(Problem details):
Copy out each of the items below word for word, with no changes.

╭──

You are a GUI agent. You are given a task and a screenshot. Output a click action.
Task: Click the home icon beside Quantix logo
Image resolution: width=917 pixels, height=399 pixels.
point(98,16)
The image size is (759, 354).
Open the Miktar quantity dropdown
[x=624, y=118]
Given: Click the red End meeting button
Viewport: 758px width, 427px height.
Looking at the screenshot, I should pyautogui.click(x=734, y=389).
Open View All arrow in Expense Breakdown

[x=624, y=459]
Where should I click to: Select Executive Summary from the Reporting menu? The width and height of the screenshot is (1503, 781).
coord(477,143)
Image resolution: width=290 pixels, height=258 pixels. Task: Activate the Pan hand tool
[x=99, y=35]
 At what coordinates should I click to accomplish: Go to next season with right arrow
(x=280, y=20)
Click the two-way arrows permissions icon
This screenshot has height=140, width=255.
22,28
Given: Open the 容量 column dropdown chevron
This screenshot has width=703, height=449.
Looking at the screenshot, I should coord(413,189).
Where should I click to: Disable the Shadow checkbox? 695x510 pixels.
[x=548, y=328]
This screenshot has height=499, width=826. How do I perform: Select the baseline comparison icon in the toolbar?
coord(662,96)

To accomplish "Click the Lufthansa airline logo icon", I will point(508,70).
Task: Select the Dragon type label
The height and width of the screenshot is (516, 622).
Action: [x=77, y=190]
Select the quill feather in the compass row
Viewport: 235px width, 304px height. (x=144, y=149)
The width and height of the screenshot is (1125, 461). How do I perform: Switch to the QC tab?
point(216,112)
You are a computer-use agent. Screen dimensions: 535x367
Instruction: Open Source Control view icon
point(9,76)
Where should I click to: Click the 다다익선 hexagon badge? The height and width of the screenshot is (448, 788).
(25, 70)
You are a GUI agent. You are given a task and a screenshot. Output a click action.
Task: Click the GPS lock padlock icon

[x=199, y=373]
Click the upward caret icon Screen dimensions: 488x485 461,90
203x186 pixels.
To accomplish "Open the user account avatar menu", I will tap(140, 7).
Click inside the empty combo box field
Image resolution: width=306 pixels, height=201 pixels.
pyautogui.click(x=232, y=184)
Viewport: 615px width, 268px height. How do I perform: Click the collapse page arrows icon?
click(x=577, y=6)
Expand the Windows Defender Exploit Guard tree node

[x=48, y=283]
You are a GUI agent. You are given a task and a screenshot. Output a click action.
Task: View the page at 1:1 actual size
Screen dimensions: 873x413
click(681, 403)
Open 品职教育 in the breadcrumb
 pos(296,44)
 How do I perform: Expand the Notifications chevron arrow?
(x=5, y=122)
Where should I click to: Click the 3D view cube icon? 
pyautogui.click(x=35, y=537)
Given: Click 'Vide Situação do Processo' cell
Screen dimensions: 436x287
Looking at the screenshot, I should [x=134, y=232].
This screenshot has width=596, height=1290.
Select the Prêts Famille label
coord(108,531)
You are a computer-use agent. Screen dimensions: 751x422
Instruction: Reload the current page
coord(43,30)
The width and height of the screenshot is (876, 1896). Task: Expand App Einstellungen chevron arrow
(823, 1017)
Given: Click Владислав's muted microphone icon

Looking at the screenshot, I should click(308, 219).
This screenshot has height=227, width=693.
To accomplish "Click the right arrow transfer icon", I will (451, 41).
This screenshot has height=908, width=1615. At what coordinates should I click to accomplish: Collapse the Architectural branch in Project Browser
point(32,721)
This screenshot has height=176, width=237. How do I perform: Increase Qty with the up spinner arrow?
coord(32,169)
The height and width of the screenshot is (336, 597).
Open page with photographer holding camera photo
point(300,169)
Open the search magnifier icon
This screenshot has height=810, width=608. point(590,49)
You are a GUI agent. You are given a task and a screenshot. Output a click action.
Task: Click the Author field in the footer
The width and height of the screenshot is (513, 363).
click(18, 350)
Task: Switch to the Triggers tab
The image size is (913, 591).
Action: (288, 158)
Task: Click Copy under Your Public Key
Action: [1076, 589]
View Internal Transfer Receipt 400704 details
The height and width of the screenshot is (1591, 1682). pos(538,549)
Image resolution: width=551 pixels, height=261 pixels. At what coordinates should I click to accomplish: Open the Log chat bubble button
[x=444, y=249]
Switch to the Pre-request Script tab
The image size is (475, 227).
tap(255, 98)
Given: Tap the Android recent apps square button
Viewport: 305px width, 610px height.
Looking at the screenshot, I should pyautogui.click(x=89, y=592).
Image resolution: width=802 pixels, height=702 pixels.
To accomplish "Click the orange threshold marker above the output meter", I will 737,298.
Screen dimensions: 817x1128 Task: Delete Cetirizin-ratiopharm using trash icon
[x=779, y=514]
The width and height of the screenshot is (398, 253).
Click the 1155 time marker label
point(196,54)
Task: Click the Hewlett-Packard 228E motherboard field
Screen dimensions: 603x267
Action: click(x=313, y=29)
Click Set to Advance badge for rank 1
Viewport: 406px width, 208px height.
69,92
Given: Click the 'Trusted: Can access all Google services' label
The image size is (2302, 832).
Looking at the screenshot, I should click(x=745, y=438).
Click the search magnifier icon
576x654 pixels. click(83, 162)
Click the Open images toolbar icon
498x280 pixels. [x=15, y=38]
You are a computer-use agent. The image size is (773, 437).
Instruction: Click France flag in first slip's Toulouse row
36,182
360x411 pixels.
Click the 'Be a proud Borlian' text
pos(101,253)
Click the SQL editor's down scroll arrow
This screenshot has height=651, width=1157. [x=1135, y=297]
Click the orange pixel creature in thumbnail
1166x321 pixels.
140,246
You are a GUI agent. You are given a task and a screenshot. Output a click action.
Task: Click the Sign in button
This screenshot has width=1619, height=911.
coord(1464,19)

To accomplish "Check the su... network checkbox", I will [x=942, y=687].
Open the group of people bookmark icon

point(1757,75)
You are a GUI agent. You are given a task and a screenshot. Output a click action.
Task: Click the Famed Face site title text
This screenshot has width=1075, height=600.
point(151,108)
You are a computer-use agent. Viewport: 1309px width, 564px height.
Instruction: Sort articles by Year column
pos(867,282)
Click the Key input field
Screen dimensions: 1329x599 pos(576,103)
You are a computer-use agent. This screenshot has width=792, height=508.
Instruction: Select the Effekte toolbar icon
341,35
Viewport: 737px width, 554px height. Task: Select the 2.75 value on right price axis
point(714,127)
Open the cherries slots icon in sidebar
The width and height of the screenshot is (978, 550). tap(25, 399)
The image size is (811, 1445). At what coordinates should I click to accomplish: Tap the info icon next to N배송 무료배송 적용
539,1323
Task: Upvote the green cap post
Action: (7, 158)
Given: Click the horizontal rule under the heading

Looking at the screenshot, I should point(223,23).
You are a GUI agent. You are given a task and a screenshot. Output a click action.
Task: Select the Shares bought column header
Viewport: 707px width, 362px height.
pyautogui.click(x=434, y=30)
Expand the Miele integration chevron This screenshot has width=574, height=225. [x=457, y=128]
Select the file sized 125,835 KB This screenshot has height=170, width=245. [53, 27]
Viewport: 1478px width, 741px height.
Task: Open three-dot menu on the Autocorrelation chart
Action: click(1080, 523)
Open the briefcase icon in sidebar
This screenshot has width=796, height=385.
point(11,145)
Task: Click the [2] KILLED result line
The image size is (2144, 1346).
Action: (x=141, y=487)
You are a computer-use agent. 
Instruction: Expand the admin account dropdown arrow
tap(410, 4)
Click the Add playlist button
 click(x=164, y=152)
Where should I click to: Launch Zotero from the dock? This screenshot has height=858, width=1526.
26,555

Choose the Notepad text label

╰──

(Output of the exercise):
You are a GUI agent. You are given a task and a screenshot. Output a click action.
Task: Click the home icon beside Quantix logo
Image resolution: width=917 pixels, height=399 pixels.
point(98,16)
The image size is (759, 354).
Open the Miktar quantity dropdown
[x=624, y=118]
Given: Click the red End meeting button
Viewport: 758px width, 427px height.
Looking at the screenshot, I should pyautogui.click(x=734, y=389).
Open View All arrow in Expense Breakdown

[x=624, y=459]
Where should I click to: Select Executive Summary from the Reporting menu? The width and height of the screenshot is (1503, 781).
coord(477,143)
Image resolution: width=290 pixels, height=258 pixels. Task: Activate the Pan hand tool
[x=99, y=35]
 At what coordinates should I click to accomplish: Go to next season with right arrow
(x=280, y=20)
Click the two-way arrows permissions icon
This screenshot has height=140, width=255.
22,28
Given: Open the 容量 column dropdown chevron
This screenshot has width=703, height=449.
Looking at the screenshot, I should coord(413,189).
Where should I click to: Disable the Shadow checkbox? 695x510 pixels.
[x=548, y=328]
This screenshot has height=499, width=826. How do I perform: Select the baseline comparison icon in the toolbar?
coord(662,96)

To accomplish "Click the Lufthansa airline logo icon", I will point(508,70).
Task: Select the Dragon type label
The height and width of the screenshot is (516, 622).
Action: [x=77, y=190]
Select the quill feather in the compass row
Viewport: 235px width, 304px height. (x=144, y=149)
The width and height of the screenshot is (1125, 461). How do I perform: Switch to the QC tab?
point(216,112)
You are a computer-use agent. Screen dimensions: 535x367
Instruction: Open Source Control view icon
point(9,76)
Where should I click to: Click the 다다익선 hexagon badge? The height and width of the screenshot is (448, 788).
(25, 70)
You are a GUI agent. You are given a task and a screenshot. Output a click action.
Task: Click the GPS lock padlock icon

[x=199, y=373]
Click the upward caret icon Screen dimensions: 488x485 461,90
203x186 pixels.
To accomplish "Open the user account avatar menu", I will tap(140, 7).
Click inside the empty combo box field
Image resolution: width=306 pixels, height=201 pixels.
pyautogui.click(x=232, y=184)
Viewport: 615px width, 268px height. How do I perform: Click the collapse page arrows icon?
click(x=577, y=6)
Expand the Windows Defender Exploit Guard tree node

[x=48, y=283]
You are a GUI agent. You are given a task and a screenshot. Output a click action.
Task: View the page at 1:1 actual size
Screen dimensions: 873x413
click(681, 403)
Open 品职教育 in the breadcrumb
 pos(296,44)
 How do I perform: Expand the Notifications chevron arrow?
(x=5, y=122)
Where should I click to: Click the 3D view cube icon? 
pyautogui.click(x=35, y=537)
Given: Click 'Vide Situação do Processo' cell
Screen dimensions: 436x287
Looking at the screenshot, I should [x=134, y=232].
This screenshot has width=596, height=1290.
Select the Prêts Famille label
coord(108,531)
You are a computer-use agent. Screen dimensions: 751x422
Instruction: Reload the current page
coord(43,30)
The width and height of the screenshot is (876, 1896). Task: Expand App Einstellungen chevron arrow
(823, 1017)
Given: Click Владислав's muted microphone icon

Looking at the screenshot, I should click(308, 219).
This screenshot has height=227, width=693.
To accomplish "Click the right arrow transfer icon", I will (451, 41).
This screenshot has height=908, width=1615. At what coordinates should I click to accomplish: Collapse the Architectural branch in Project Browser
point(32,721)
This screenshot has height=176, width=237. How do I perform: Increase Qty with the up spinner arrow?
coord(32,169)
The height and width of the screenshot is (336, 597).
Open page with photographer holding camera photo
point(300,169)
Open the search magnifier icon
This screenshot has height=810, width=608. point(590,49)
You are a GUI agent. You are given a task and a screenshot. Output a click action.
Task: Click the Author field in the footer
The width and height of the screenshot is (513, 363).
click(18, 350)
Task: Switch to the Triggers tab
The image size is (913, 591).
Action: (288, 158)
Task: Click Copy under Your Public Key
Action: [1076, 589]
View Internal Transfer Receipt 400704 details
The height and width of the screenshot is (1591, 1682). pos(538,549)
Image resolution: width=551 pixels, height=261 pixels. At what coordinates should I click to accomplish: Open the Log chat bubble button
[x=444, y=249]
Switch to the Pre-request Script tab
The image size is (475, 227).
tap(255, 98)
Given: Tap the Android recent apps square button
Viewport: 305px width, 610px height.
Looking at the screenshot, I should pyautogui.click(x=89, y=592).
Image resolution: width=802 pixels, height=702 pixels.
To accomplish "Click the orange threshold marker above the output meter", I will 737,298.
Screen dimensions: 817x1128 Task: Delete Cetirizin-ratiopharm using trash icon
[x=779, y=514]
The width and height of the screenshot is (398, 253).
Click the 1155 time marker label
point(196,54)
Task: Click the Hewlett-Packard 228E motherboard field
Screen dimensions: 603x267
Action: click(x=313, y=29)
Click Set to Advance badge for rank 1
Viewport: 406px width, 208px height.
69,92
Given: Click the 'Trusted: Can access all Google services' label
The image size is (2302, 832).
Looking at the screenshot, I should click(x=745, y=438).
Click the search magnifier icon
576x654 pixels. click(83, 162)
Click the Open images toolbar icon
498x280 pixels. [x=15, y=38]
You are a computer-use agent. The image size is (773, 437).
Instruction: Click France flag in first slip's Toulouse row
36,182
360x411 pixels.
Click the 'Be a proud Borlian' text
pos(101,253)
Click the SQL editor's down scroll arrow
This screenshot has height=651, width=1157. [x=1135, y=297]
Click the orange pixel creature in thumbnail
1166x321 pixels.
140,246
You are a GUI agent. You are given a task and a screenshot. Output a click action.
Task: Click the Sign in button
This screenshot has width=1619, height=911.
coord(1464,19)

To accomplish "Check the su... network checkbox", I will [x=942, y=687].
Open the group of people bookmark icon

point(1757,75)
You are a GUI agent. You are given a task and a screenshot. Output a click action.
Task: Click the Famed Face site title text
This screenshot has width=1075, height=600.
point(151,108)
You are a computer-use agent. Viewport: 1309px width, 564px height.
Instruction: Sort articles by Year column
pos(867,282)
Click the Key input field
Screen dimensions: 1329x599 pos(576,103)
You are a computer-use agent. This screenshot has width=792, height=508.
Instruction: Select the Effekte toolbar icon
341,35
Viewport: 737px width, 554px height. Task: Select the 2.75 value on right price axis
point(714,127)
Open the cherries slots icon in sidebar
The width and height of the screenshot is (978, 550). tap(25, 399)
The image size is (811, 1445). At what coordinates should I click to accomplish: Tap the info icon next to N배송 무료배송 적용
539,1323
Task: Upvote the green cap post
Action: (7, 158)
Given: Click the horizontal rule under the heading

Looking at the screenshot, I should point(223,23).
You are a GUI agent. You are given a task and a screenshot. Output a click action.
Task: Select the Shares bought column header
Viewport: 707px width, 362px height.
pyautogui.click(x=434, y=30)
Expand the Miele integration chevron This screenshot has width=574, height=225. [x=457, y=128]
Select the file sized 125,835 KB This screenshot has height=170, width=245. [53, 27]
Viewport: 1478px width, 741px height.
Task: Open three-dot menu on the Autocorrelation chart
Action: click(1080, 523)
Open the briefcase icon in sidebar
This screenshot has width=796, height=385.
point(11,145)
Task: Click the [2] KILLED result line
The image size is (2144, 1346).
Action: (x=141, y=487)
You are a computer-use agent. 
Instruction: Expand the admin account dropdown arrow
tap(410, 4)
Click the Add playlist button
 click(x=164, y=152)
Where should I click to: Launch Zotero from the dock? This screenshot has height=858, width=1526.
26,555

Choose the Notepad text label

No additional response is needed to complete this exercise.